Yazarlar Günün Köşe Yazıları Spor Konuk Yaşam Tüm Yazarlar
Tekerrür Eden Tarih
Türkiye “bayram” yerine “matem günleri” yaşıyor. Bu gidişle daha da çok matem yaşayacağız. Sözde “stratejik ortağımız”, özde Türkiye’yi parçalamayı kurgulamış bir ABD ile karşı karşıyayız. Ne dedi “Sam Amca” AKP hükümetine? “Gel PKK’ye karşı emekli generaller ile eşgüdüm yapalım.” Sonuçta Türkiye bir yıl oyalandı. Şehitler geometrik dizi ile arttı. Başka ne dedi ABD? “En iyisi PKK ile mücadelede Irak hükümeti ile anlaş!” Irak Başbakanı, İçişleri Bakanı geldi gitti, içeriksiz belge imzalandı. Sonuçta, Barzani-Talabani korumasındaki PKK, Amerikan ordusunun silahları ile cinayetlerini sürdürdü! Mehmetçikler şühedayı barındıran topraklara gömülürken ABD, PKK’yi sözde “kınıyor”, özde AKP hükümetine “kına” yaktırıyor.
ABD, bu tür olayları ABD-Meksika sınırında yaşasaydı acaba ne yapardı? BM kararlarına aykırı olarak binlerce kilometre öteden gelip Irak’ı işgal ettiğinden beter etmez miydi Meksika’yı? Şimdi de tutmuş, Türkiye’nin, K. Irak’ta sınır ötesi harekâtı için elini kolunu bağlamaya çalışıyor.
PKK terörünün bu dışyüzü... İçyüzüne gelince... Son çeyrek yüzyılın Türk hükümetleri ve özel sektörü terörün başlıca sorumlularıdır.

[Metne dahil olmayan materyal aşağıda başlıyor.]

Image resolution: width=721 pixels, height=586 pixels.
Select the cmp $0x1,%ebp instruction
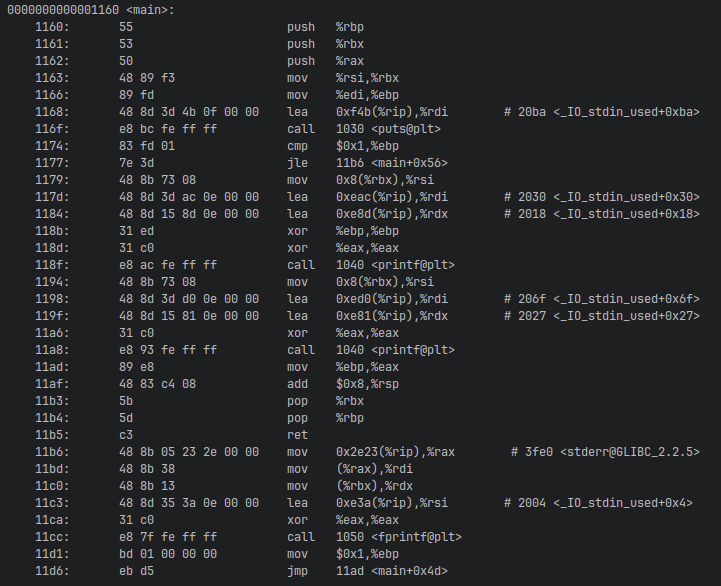[x=343, y=146]
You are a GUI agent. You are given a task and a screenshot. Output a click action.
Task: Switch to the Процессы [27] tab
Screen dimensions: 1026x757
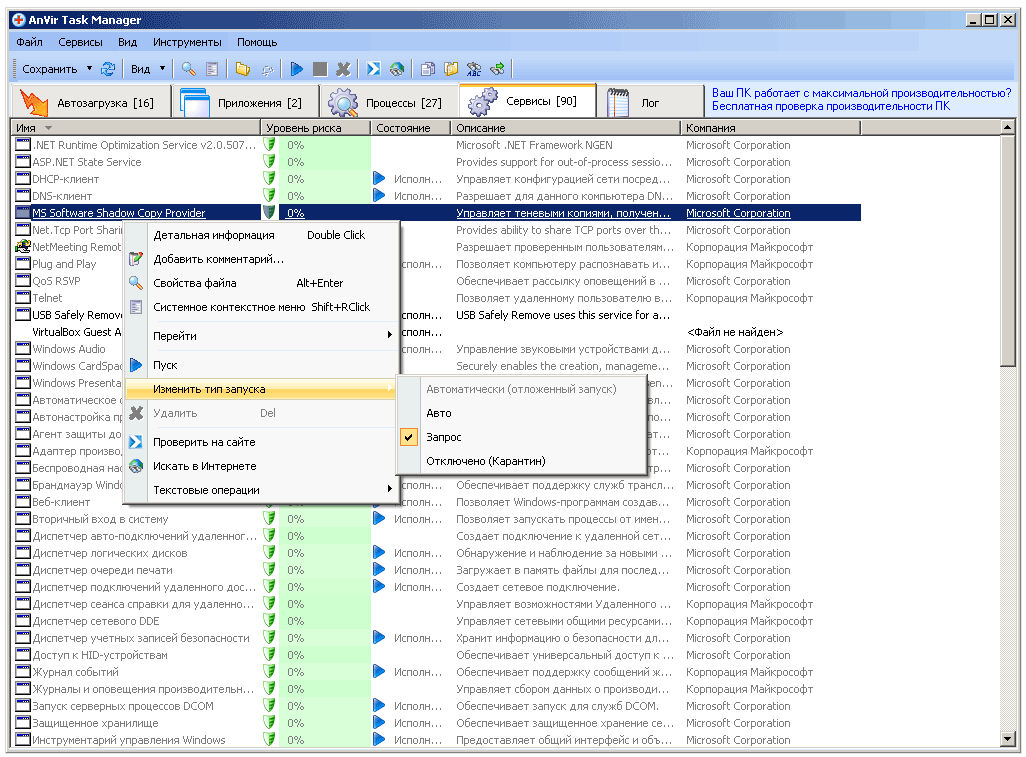pos(388,102)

PKK, Diyarbakır’ın Lice ilçesinde 1984’te kuruldu. 23 yıl boyunca acaba hangi hükümet, hangi ünlü holdingimiz bu bölgede yatırım yaptı, işgücü yarattı? Bir seçim öncesinde Bitlis’te bir kahvede seçmenler ile söyleşiyordum. Bir baba, oğlunun PKK’ye katılışının gerekçesini şöyle anlatmıştı:
“Ne fabrika, ne yatırım ne de iş var buralarda. İşsiz oğlum her gün kahvede ya kâğıt oynuyor ya da arkadaşlarıyla porno filmler izliyordu. Bir gün bir arkadaşı PKK’nin pilot adayı aradığını söyledi. İsterse PKK kendisini pilot yapacaktı!. Oğlumun işi olsaydı PKK’ye katılır mıydı sanıyorsunuz?”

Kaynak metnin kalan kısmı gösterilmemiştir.